Only 7 of the 11 cited studies included noncase comparison groups.
The data presented in Table 1 are adapted and rearranged from Brown and Harris (1978, p. 108) . Only severe events unrelated to each other are included (events that do not arise from a common source, such as a serious marital argument, subsequent separation, and initiation of divorce proceedings). Note also that we do not include ongoing difficulties in this discussion. Whereas this does not affect the interpretation of the present issue involving additivity of events, it could be misleading with respect to more general issues of stress (i.e., events or difficulties) preceding depression (i.e., greater proportions of women had some form of stress before onset than is apparent from analyzing events alone; see Brown & Harris, 1986 ). Finally, for brevity, community cases and patients from this research are combined. Similar effects hold in regard to the additive potency of multiple severe events across both community cases of depression and the patient sample.
Note that more recent advances in clarifying the characteristics of stressors have led to even greater precision in predicting the onset of depression in the face of psychosocial adversity (e.g., approximating 50%; see Brown & Harris, 1989 ). These data suggest that it may be the matching of specific types of events with specific types of psychosocial vulnerability that is especially important in bringing about depression (see also Abramson, Metalsky, & Alloy, 1989 ). Although such findings may argue against the idea of above-threshold additivity (because the instances of multiple events may represent the greater probability of a match occurring rather than additivity per se), they further support the general conclusions of this argument: (a) There may be very specific qualities of environmental adversity that can lead to depression for specific people, (b) under such conditions, many people (if not all) have the capacity to become depressed, and (c) the incidence of such specific pathogenic matching in the general population (i.e., stressful conditions that precipitate depression) may be even less common than the estimates above suggest.
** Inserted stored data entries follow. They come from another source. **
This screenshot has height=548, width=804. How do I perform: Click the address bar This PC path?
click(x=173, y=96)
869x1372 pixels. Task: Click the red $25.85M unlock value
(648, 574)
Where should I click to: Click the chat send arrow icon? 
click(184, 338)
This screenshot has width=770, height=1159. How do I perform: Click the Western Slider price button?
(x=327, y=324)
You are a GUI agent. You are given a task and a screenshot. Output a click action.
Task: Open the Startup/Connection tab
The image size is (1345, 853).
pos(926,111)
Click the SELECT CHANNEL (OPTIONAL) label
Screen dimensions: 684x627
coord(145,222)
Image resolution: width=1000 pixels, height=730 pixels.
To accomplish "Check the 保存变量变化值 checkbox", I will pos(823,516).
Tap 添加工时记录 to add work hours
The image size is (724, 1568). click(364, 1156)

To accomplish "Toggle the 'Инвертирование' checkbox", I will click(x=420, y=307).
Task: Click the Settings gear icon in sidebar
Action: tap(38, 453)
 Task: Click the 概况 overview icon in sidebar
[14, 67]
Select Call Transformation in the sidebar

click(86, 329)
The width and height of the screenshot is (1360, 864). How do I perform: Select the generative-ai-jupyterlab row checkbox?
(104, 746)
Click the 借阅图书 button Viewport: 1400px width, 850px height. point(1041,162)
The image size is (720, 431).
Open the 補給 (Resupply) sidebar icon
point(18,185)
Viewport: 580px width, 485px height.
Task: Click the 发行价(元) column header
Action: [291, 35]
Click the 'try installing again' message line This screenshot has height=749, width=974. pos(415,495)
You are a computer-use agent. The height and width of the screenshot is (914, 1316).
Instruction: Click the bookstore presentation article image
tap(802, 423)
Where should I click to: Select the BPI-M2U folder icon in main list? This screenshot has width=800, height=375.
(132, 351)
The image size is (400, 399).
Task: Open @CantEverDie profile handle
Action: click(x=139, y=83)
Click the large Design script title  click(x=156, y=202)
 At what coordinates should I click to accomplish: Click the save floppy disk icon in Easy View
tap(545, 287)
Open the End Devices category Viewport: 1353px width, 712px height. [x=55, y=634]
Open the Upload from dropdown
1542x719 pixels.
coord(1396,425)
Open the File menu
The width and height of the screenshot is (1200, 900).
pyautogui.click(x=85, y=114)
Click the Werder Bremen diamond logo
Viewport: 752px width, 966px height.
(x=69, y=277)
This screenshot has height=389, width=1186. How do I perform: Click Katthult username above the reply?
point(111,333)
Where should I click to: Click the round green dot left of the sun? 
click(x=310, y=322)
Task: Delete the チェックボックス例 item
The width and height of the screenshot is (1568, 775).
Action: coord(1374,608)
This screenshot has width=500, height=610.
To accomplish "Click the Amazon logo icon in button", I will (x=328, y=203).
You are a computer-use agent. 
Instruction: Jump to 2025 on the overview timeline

This argument assumes, we believe reasonably, a positively skewed distribution of the diathesis (i.e., more people with lower loadings). It also depends in part on the percentage of people with life stress who develop depression. The stronger the link between severe events and subsequent depression, the more persuasive is this line of reasoning (i.e., a lesser link leaves greater room for different loadings of the diathesis to determine who does and does not break down). Given recent estimates of approximately 50% of people developing depression with particular constellations of prior life stress ( Brown & Harris, 1989 ), the implications of this point for understanding the relative importance of diatheses merit consideration.
The actual degree to which this shift occurs is again a function of several factors, including the strength of diathetic influence on stress, the changes in the strength of this influence at differing potencies of the diathesis, the frequency of the differing potencies of the diathesis in the population, the incidence of stress that is not a consequence of the diathesis, and the impact of stress at the different potencies of the diathesis. Without more specific data on these matters, one can only conclude that to an unspecified degree, the high-risk people become more representative of depressed people.
Note that this suggests some degree of dependency between a diathesis for depression and these forms of life stress. It also suggests that both the diathesis and stress are important in the predictive scheme but leaves open the question of which dependency model cited previously is most appropriate (Model 1, in Figure 5 , or Model 3, in Figure 7 ).